This is a continuation of the previous post exploring the transition state geometries of various types of ring closure as predicted by Baldwin’s rules. I had dealt with bond formation to a trigonal (sp2) carbon; now I add a digonal (sp) example (see an interesting literature variation).
As before, I have added two solvent (water) molecules to the model, since the immediate product of the closure is a zwitterionic intermediate, which is likely to be stabilised by the solvent. I also used the same nucleophile as before to facilitate comparison.
The digonal angle of attack is 121° for the exo form, and 116° for the endo, both larger than was the case in the trig systems. The relative free energies of the two transition states is 3.6 kcal/mol in favour of the exo isomer. The hydrogen bond network is somewhat strained, since two solvent molecules cannot quite reach the forming carbanion at the optimal angle to form a good hydrogen bond to it.
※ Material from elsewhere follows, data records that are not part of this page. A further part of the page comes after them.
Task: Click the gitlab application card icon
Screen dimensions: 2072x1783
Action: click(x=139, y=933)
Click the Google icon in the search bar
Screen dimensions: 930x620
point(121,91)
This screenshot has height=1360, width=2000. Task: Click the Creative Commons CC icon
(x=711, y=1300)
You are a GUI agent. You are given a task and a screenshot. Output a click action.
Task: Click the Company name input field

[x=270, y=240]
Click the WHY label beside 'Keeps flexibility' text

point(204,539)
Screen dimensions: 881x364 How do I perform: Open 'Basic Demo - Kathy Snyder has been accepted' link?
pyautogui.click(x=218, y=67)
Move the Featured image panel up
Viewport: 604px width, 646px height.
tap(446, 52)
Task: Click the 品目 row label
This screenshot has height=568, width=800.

Instead, the water has to content itself with a π-facial hydrogen bond between the alkyne and the H-O. As a result, proton transfer to the carbon requires a separate activation step (or a stronger acid than water).
|5-exo-dig transition state|
|6-endo-dig transition state|
The IRC for the 6-endo-dig pathway has features worth commenting upon.
- At IRC -12, the two solvent molecules form a triangular network with the nucleophilic amine.
- By IRC -9, one of the water molecules has split itself off from this triangle, and started to move towards the triple bond, which is gradually becoming a better acceptor of a hydrogen bond.
- At IRC -3, this water molecule is now forming a π-facial hydrogen bond to the alkyne, which is still largely in place at the end of this step of the mechanism.
To complete the mechanism, I have added the final step in the reaction, a proton transfer from the amine to the carbon recipient, as facilitated by the bridge of solvent molecules connecting the start and end of the process. The free energy of this transition state is 0.3 kcal/mol higher than the N-C bond forming reaction, making it (just) the rate determining step.
- The feature at IRC = 0.0 (the transition state) is the first proton transfer, from C to O.
- The second feature at IRC -2.5 is an O to O proton transfer
- At IRC -4, the third and final proton transfer can be seen, from O to N.
- At IRC -6.5, a weak π-OH hydrogen bond forms.
There is one more common type of cyclisation covered by Baldwin’s rules, this time involving tet(rahedral) or sp3 centres. This turns out to be the most interesting of the lot; reporting on this will have to wait a little!